Are you happy at work?

March 1st, 2011

Not too long ago, happiness was considered “fluff” and not worthy of attention. People would laugh if your spoke about happiness at work! But not anymore.

Google “happiness” today and you will see how that has changed. You will find tons of web sites and blogs claiming to know the secret to happiness. Universities are offering courses on happiness. Researchers are specializing in the area and are writing books about how to increase your happiness level.  Even academic journals are dedicated to the subject. And “happiness” conferences are popping up everywhere. Including a happiness at work conference in Copenhagen this spring.

And why wouldn’t they? Happier people, well, they are just happier. They are more fun to be around and are more likely to have more spirit at work. All of which positively impacts productivity.

Need more convincing? In comparison to less happy people, happy people:

  • have more energy and are more motivated
  • are more optimistic and more resilient in the face of hardship
  • are healthier, have stronger immune systems, and take fewer sick days
  • are more cooperative, better liked by others at work and have richer friendships
  • make better and more informed decisions and are more productive in their jobs
  • are better leaders and negotiators
  • are more open to learning new things and show more flexibility and ingenuity in their thinking

How could this not have a positive impact on employee wellbeing and productivity? So what is holding us back from promoting happiness, and particularly, happiness at work?

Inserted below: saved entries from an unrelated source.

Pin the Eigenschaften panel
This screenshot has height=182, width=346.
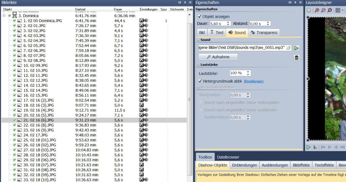(294, 2)
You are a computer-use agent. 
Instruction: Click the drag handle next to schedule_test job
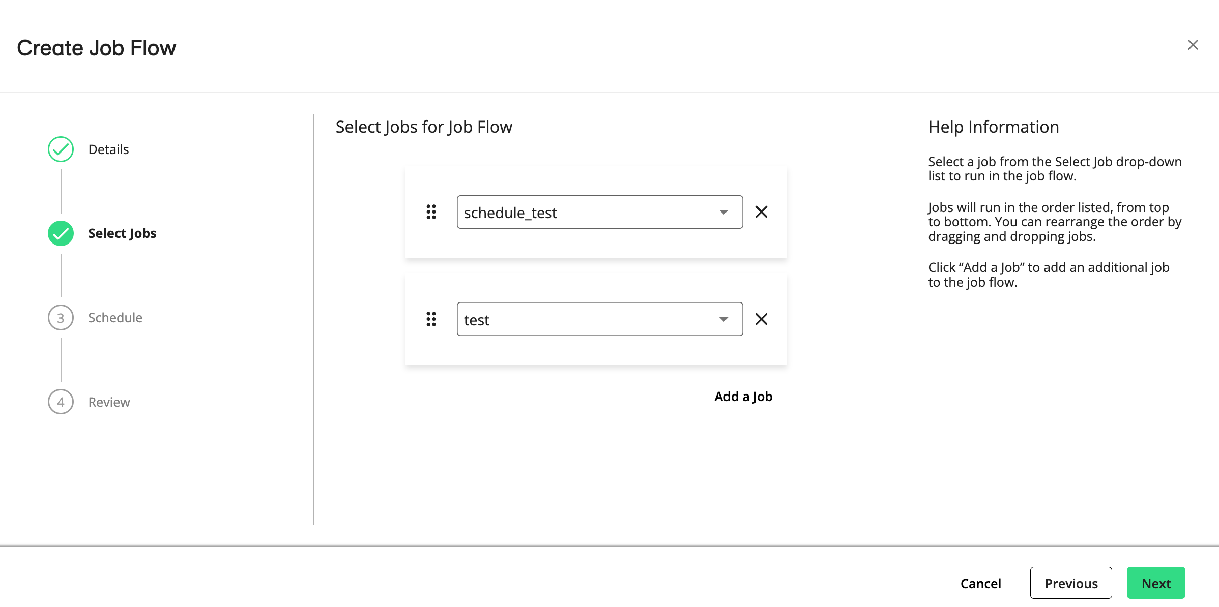pyautogui.click(x=431, y=212)
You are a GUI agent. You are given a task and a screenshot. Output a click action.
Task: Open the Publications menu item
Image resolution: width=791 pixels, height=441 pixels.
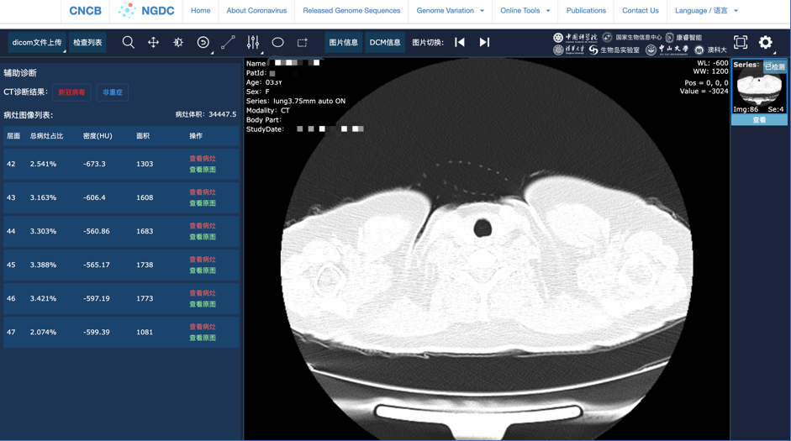point(586,11)
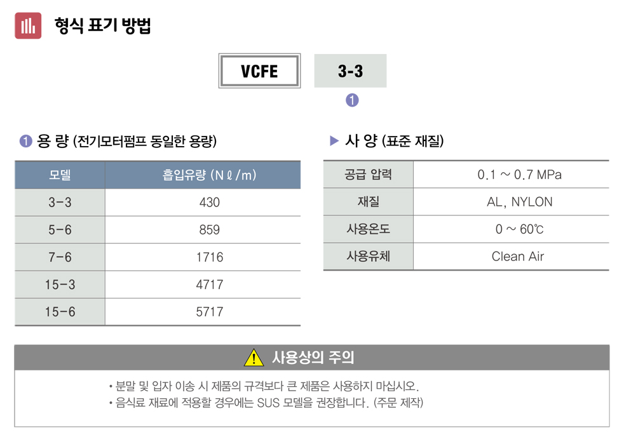Click the 모델 column header
The image size is (631, 437).
pyautogui.click(x=60, y=175)
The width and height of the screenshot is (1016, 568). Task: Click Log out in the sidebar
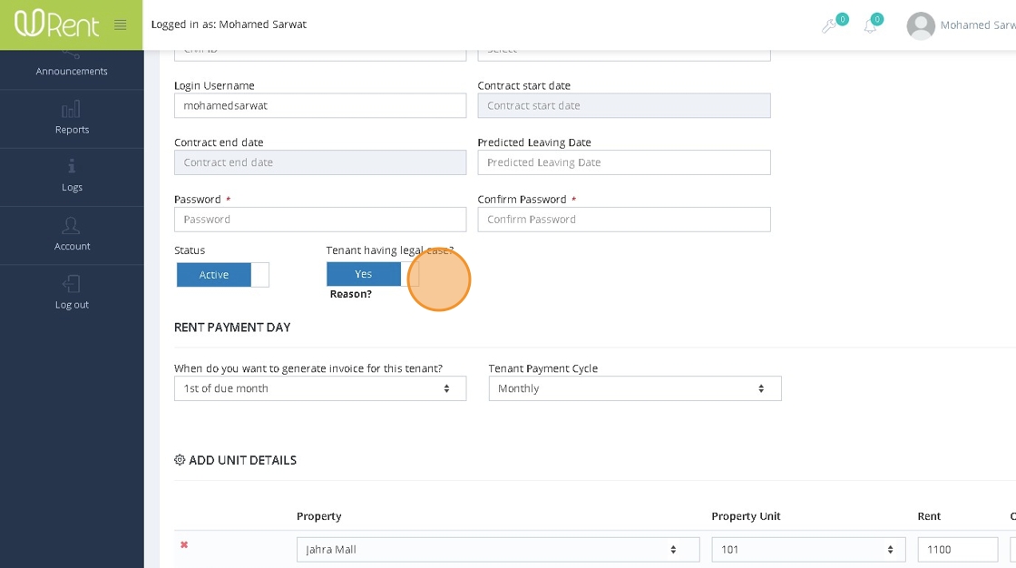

Want to learn more? Sign up for our monthly newsletter where we will explore this topic in more detail. Read the book Rethinking Your Work and learn how to create spirit at work.

Val Kinjerski, PhD, is a leading authority in the field of employee engagement and on the topic of “spirit at work.” A consultant, agent of change and professional speaker, she helps companies and organizations increase employee retention and boost productivity by reigniting employees’ love for their work. Check out her Spirit at Work Program and Inspired Leadership training at www.kaizensolutions.org. Val is the author of Rethinking Your Work and Rethinking Your Work Guidebook. Available now at www.rethinkingyourwork.com.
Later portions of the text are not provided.